> **Source data**
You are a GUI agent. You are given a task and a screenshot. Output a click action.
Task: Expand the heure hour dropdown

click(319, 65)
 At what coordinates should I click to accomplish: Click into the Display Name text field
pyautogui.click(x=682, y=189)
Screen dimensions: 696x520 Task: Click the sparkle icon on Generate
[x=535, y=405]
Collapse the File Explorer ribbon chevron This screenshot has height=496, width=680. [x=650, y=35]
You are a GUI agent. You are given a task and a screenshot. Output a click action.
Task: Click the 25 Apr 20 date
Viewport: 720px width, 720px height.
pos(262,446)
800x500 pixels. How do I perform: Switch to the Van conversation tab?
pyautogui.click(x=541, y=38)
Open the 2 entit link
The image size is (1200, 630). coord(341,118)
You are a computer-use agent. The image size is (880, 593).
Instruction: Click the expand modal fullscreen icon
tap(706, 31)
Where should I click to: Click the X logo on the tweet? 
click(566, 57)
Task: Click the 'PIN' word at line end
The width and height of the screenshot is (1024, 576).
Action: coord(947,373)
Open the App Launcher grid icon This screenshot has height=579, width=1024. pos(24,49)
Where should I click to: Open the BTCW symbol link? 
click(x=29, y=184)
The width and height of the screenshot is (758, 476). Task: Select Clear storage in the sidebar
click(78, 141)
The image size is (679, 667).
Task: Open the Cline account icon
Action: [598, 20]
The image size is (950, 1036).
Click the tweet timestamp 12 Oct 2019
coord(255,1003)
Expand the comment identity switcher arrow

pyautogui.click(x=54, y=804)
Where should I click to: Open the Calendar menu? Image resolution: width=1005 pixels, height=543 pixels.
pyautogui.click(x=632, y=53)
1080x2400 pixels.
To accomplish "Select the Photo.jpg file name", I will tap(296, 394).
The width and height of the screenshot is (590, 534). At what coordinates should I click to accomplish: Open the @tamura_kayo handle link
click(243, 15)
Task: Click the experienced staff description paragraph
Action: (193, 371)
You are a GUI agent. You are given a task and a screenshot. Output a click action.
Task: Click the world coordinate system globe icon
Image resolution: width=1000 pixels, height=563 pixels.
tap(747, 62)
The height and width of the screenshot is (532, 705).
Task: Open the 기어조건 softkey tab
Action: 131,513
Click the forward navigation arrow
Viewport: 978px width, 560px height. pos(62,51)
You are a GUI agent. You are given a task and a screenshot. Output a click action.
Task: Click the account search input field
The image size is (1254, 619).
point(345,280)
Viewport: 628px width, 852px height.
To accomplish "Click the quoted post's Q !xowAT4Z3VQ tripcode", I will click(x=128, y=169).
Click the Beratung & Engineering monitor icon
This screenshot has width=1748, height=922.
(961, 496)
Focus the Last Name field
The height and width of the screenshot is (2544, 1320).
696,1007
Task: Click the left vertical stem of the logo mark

> **Directions**
Emit verbatim the lines running from the one with "Click the forward navigation arrow" through the last line of the data, both endpoints inclusive.

> **Written solution**
Click the forward navigation arrow
Viewport: 978px width, 560px height. pos(62,51)
You are a GUI agent. You are given a task and a screenshot. Output a click action.
Task: Click the account search input field
The image size is (1254, 619).
point(345,280)
Viewport: 628px width, 852px height.
To accomplish "Click the quoted post's Q !xowAT4Z3VQ tripcode", I will click(x=128, y=169).
Click the Beratung & Engineering monitor icon
This screenshot has width=1748, height=922.
(961, 496)
Focus the Last Name field
The height and width of the screenshot is (2544, 1320).
696,1007
Task: Click the left vertical stem of the logo mark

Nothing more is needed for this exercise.